Vous investissez en général beaucoup sur scène, vous êtes connu pour bouger, et créer de vrais personnages dramatiques. Comment travaillez-vous ces rôles ?

Je travaille surtout la musique au départ. J’ai bien sûr une idée vague du personnage, que je me forge à la lecture. Mais je préfère attendre les indications du metteur en scène pour ne pas plaquer sur son idée un contresens : si lui a une option précise, je suis ses indications, sinon c’est vrai que je suis plutôt du genre à proposer, d’autant que rares sont les metteurs en scène qui ont une idée absolument précise au départ, c’est toujours en fait une collaboration. Comme je sens, je propose. Je n’ai pas de modèle, je me m’inspire pas de telle ou telle interprétation précédente. La musique seule me guide car souvent elle complète ou même contredit le texte et c’est elle qu’il faut suivre pour la vérité du personnage. Cela dit, je n’entre jamais en opposition avec un metteur en scène, car toute expérience scénique est intéressante : par exemple quand j’ai fait la Flûte avec Wilson à l’Opéra Bastille ce n’était pas du tout mon idée des personnages, ce statisme, ces gestes codés, figés. Tout ce que je ne suis pas, j’adore bouger en chantant, mais cela m’a justement intéressé de faire autre chose que ce que j’ai fait par exemple dans les Contes d’Hoffmann à Liège avec des cabrioles les pieds en l’air dans un canapé en chantant. En fait, c’est vrai que j’aime bien ne pas m’ennuyer en scène, mais de na pas en faire trop non plus…

Vous parliez de La Flûte avec Wilson : un rôle vous poursuit, celui de Monostatos, que vous avez déjà incarné près de 65 fois selon votre propre compte. Question un : on ne se lasse pas ? Question deux : il y a une adéquation vocale, certes, mais forcément au-delà un intérêt particulier sur ce rôle ?

Aucune lassitude de ma part sur ce rôle, j’en redemande. J’aime bien les méchants, les amoureux m’ennuient ; mais justement Monostatos pour moi n’est pas un méchant, c’est une personnalité bien plus riche, un gentil incompris, un mal-aimé.

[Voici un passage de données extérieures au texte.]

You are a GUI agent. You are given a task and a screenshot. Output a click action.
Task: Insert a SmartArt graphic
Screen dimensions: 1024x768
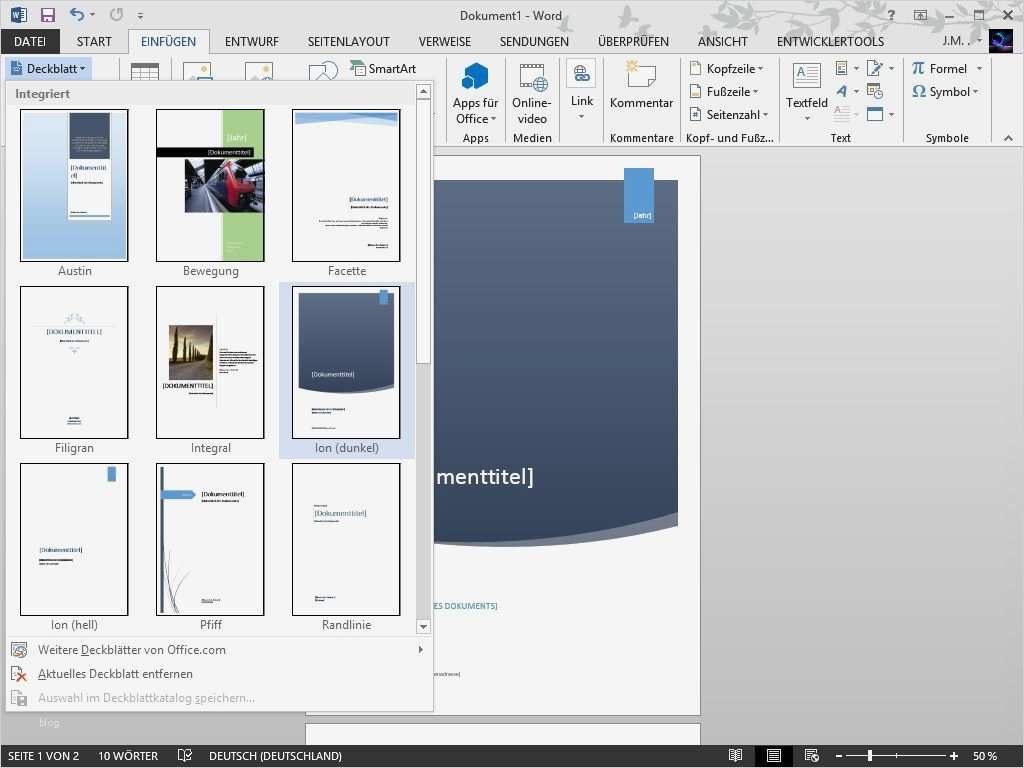coord(384,68)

Quand je le chante je marque particulièrement les moments où cela devient évident musicalement, et c’est probablement pour cela qu’on me le redemande. Et puis je n’ai pas la voix pour jouer les amoureux transis, j’ai une voix de ténor de caractère, le ténor genre Pedrillo qui va chanter les seconds plans, les méchants, les traîtres…

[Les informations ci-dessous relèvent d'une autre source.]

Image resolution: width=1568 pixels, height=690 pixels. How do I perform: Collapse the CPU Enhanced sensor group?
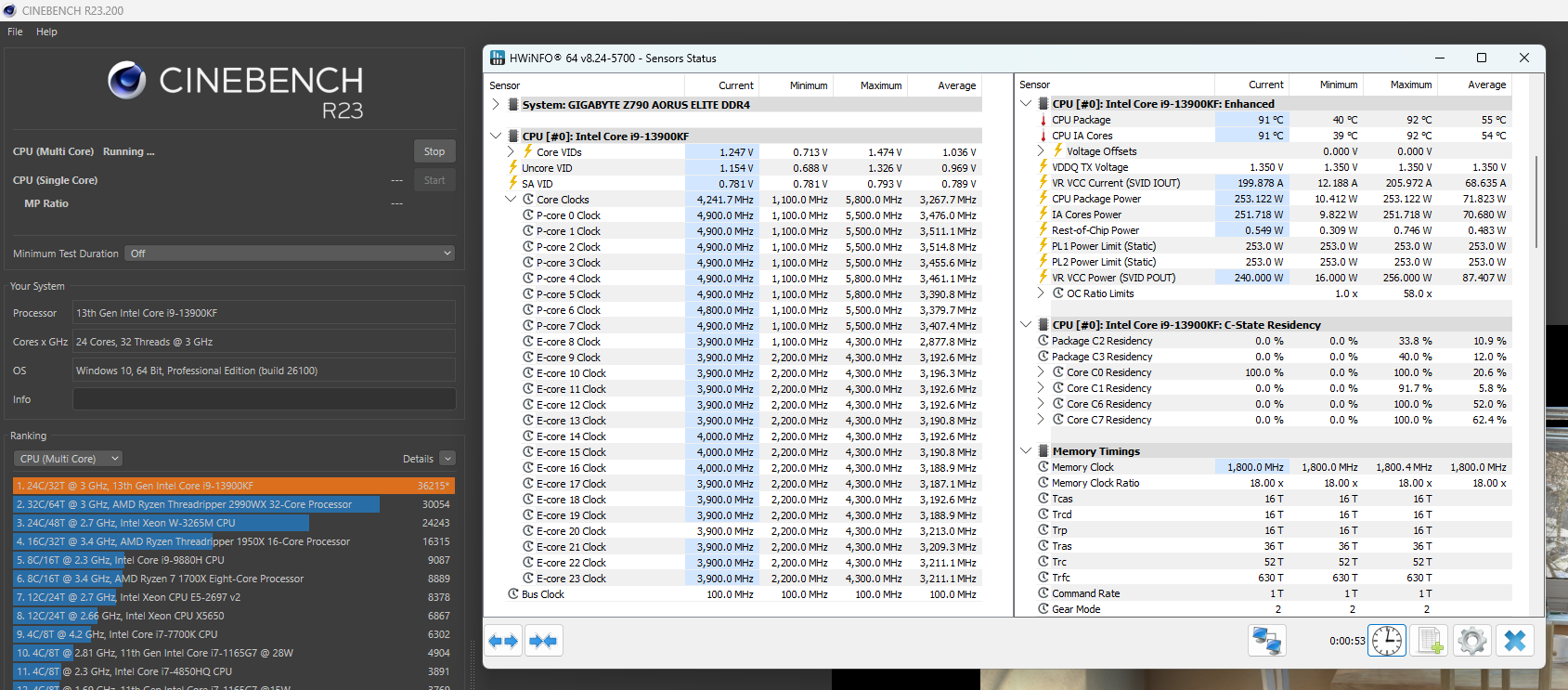pyautogui.click(x=1026, y=104)
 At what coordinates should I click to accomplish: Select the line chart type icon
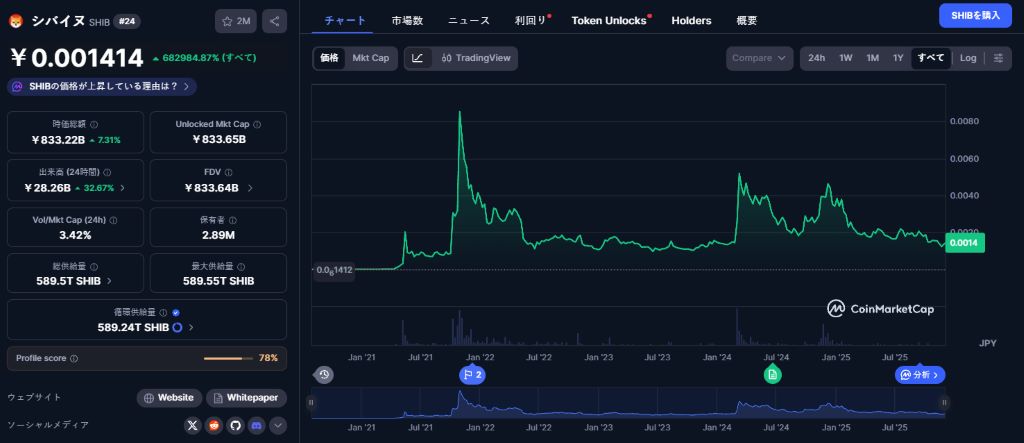418,58
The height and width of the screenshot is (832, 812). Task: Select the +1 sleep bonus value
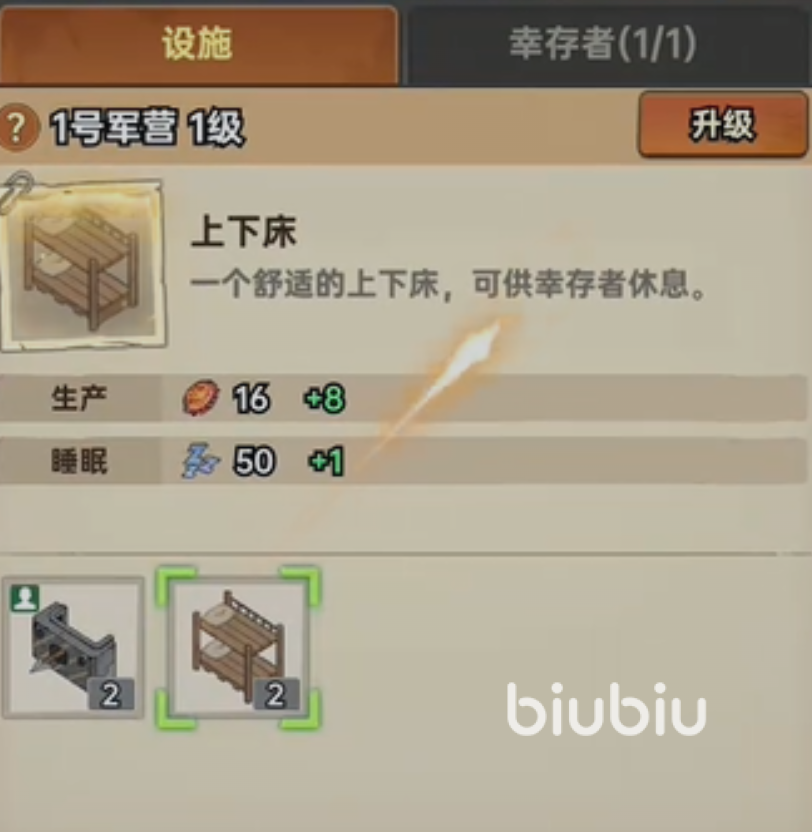(x=326, y=461)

Et en fait ça vous arrange, parce que justement vous échappez au rôle de l’amoureux transi et un peu benêt. Vos amoureux sont d’ailleurs toujours un peu pervers, ambigus…

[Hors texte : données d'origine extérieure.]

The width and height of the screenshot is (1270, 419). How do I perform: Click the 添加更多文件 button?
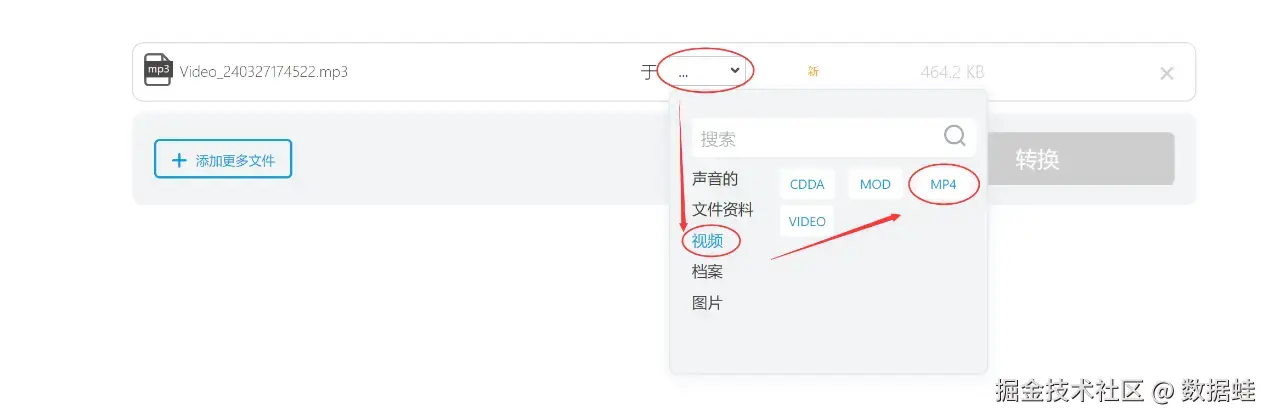(223, 159)
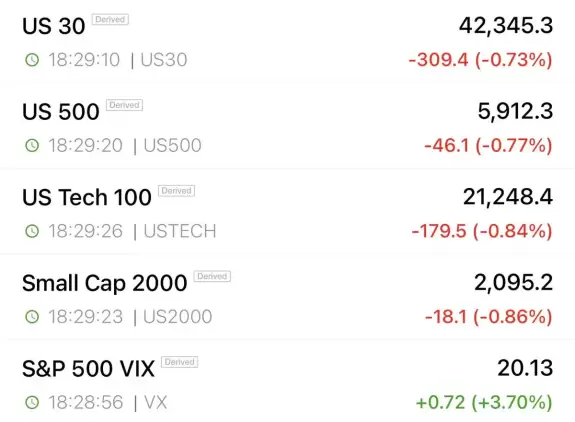Click the clock icon beside US500 time
The image size is (575, 422).
(32, 146)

Oui, le double-jeu, la perversité, ça m’intéresse… et scéniquement ça me permet de faire des choses bien plus intéressantes. Par exemple dans le Songe que je fais bientôt à Nancy, je chante le rôle de Flute/ Thisby, le personnage très jeune, travesti en femme. Je ne suis pas condamné à toujours jouer sur le même registre et j’aime cela.

Le rôle de rêve pour vous, c’est quoi ?

Le rêve c’est sans aucun doute Loge de L’Or du Rhin, je le travaille depuis quelques années, j’attends… Mime éventuellement mais cela dépend un peu de l’orchestre. Mais Loge, musicalement, dramatiquement, c’est sans problème, je le sens et j’aime beaucoup ce rôle. Il m’est arrivé de refuser des rôles que l’on me proposait, parce que je sais quel est mon type de voix et ce qui lui convient, et j’en parle beaucoup avec mon professeur Guy Flechter. J’ai une émission franche, une voix claire, qui porte. Sur certains rôles, les notes peuvent aller, je pourrais le chanter, mais je n’ai pas la couleur. J’ai une voix très projetée, ce qui est un avantage, d’abord parce que je passe bien l’orchestre, et puis les mots passent aussi, le travail sur la diction que j’ai fait avec Guy Flechter a porté ses fruits, mais c’est aussi la nature de ma voix, elle est comme elle est, tout simplement. La compréhension du texte est fondamentale pour moi, surtout dans les rôles que j’interprète le plus souvent, de second plan, mais qui ont une influence souvent primordiale sur l’intrigue.